Strep Throat: Signs of this include sore throat, fever, and sometimes a stomache ache. Your pediatrician can easily diagnose and treat it. If it’s off hours, it’s worth it to head to the urgent care for a strep test, especially if you’ve heard strep is going around your child’s school.
Vomiting and diarrhea: As unpleasant as it is, you should try to manage this completely at home. Most of these illnesses are caused by viruses, so there really isn’t anything a doctor can do to make it pass more quickly. Besides that, bringing a child in that condition into an office can infect other patients. “The recommendation is to keep the child hydrated by giving small amounts of liquid, as much as can be tolerated,” Dr. Hammond says. However, if symptoms are severe, lasting more than 24 hours, or if the child isn’t urinating, call your pediatrician. The emergency room or urgent care might be necessary for rehydration through IV fluids.
Cold: At this time of year, one of the most common complaints is the seasonal cold, easily picked up at school. It can be treated at home unless a child is so stuffed up she has difficulty breathing or it goes on for more than 3 to 5 days. In those cases, make a pediatrician’s appointment. This isn’t serious enough to warrant rushing to the urgent care center or the ER.

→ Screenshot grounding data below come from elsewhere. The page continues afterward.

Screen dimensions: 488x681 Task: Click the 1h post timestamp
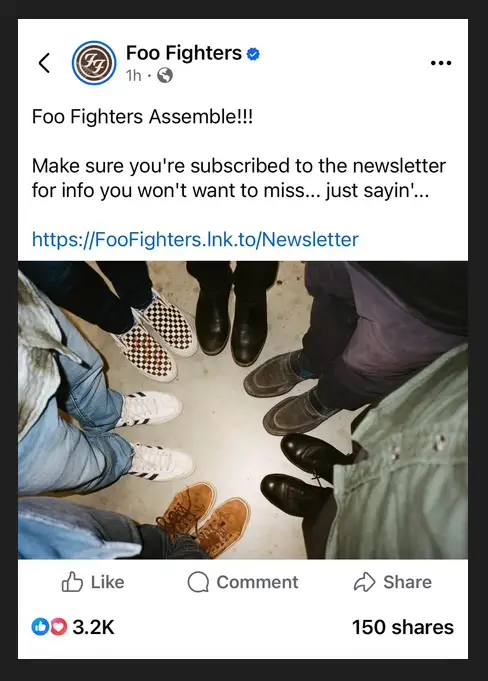133,76
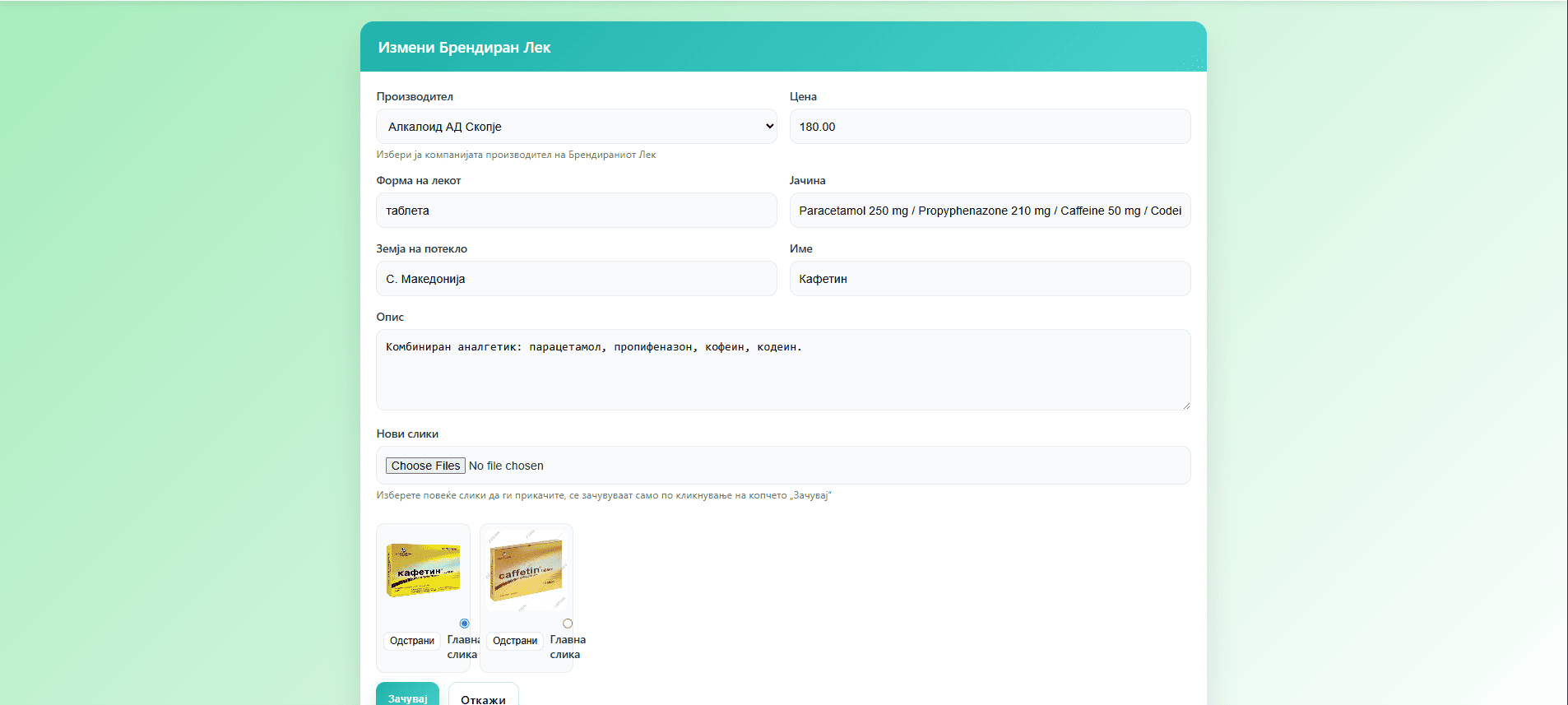Viewport: 1568px width, 705px height.
Task: Open the Производител dropdown
Action: coord(576,127)
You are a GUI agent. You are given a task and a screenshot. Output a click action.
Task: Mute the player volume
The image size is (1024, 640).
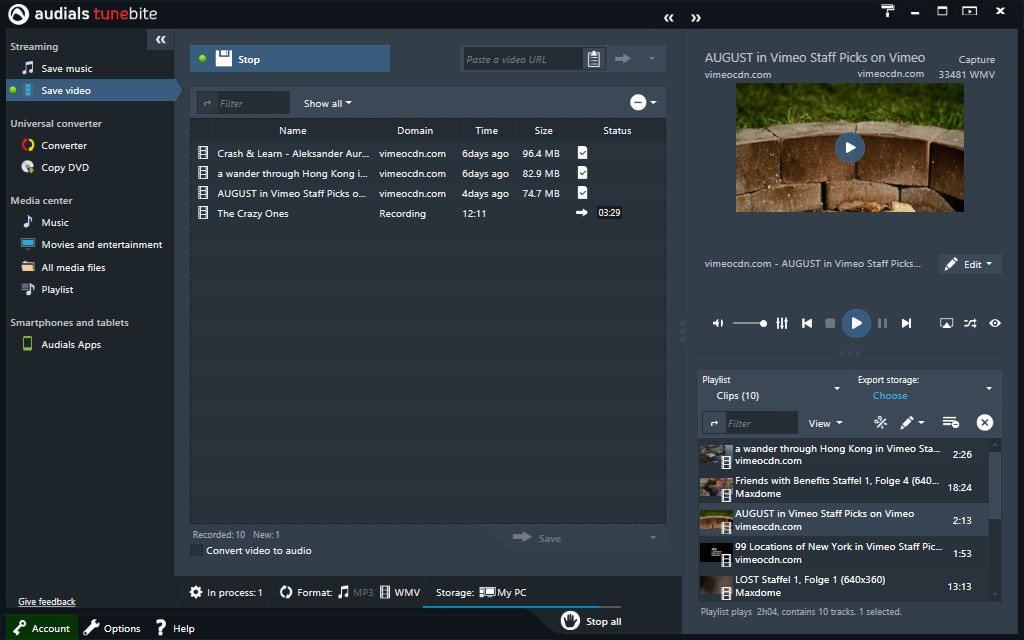(x=717, y=323)
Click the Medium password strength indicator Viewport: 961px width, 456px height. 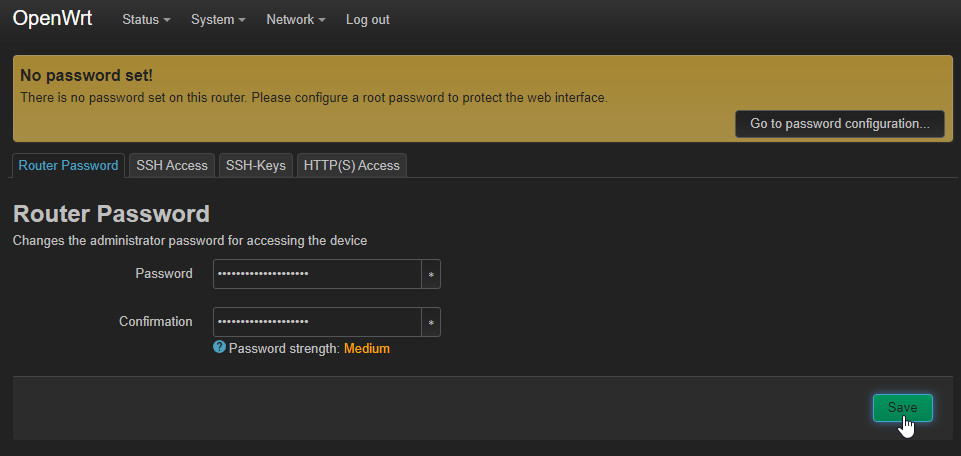pos(367,349)
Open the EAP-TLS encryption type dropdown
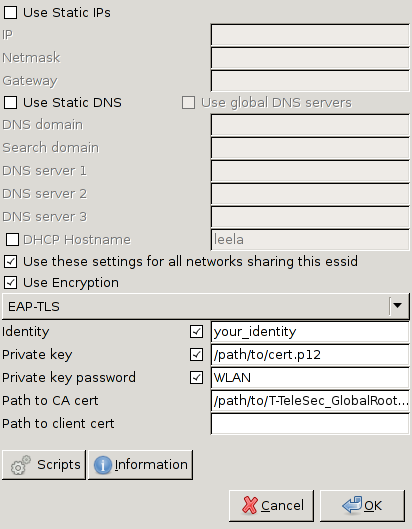 [206, 306]
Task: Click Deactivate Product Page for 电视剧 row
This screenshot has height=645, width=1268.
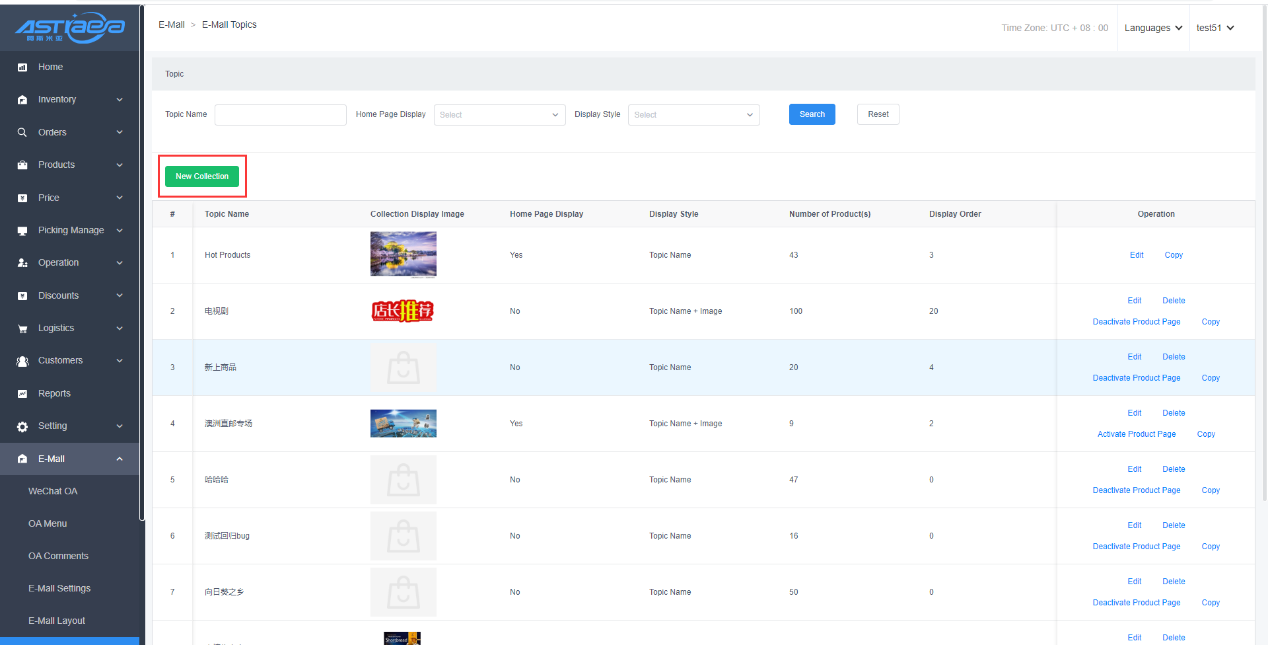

Croup: This variation of a cold, which causes a bark-like cough and noisy breathing, is also common during the winter months. “If it’s mild, try sitting with your child in a steamy bathroom. If it’s more severe, or that doesn’t work, head to your pediatrician’s office if it’s open,” Dr. Hammond says. “If it’s not open, then go to either an urgent care center or to an emergency room. If he’s really struggling to breathe, then the emergency room is the best place to be monitored.”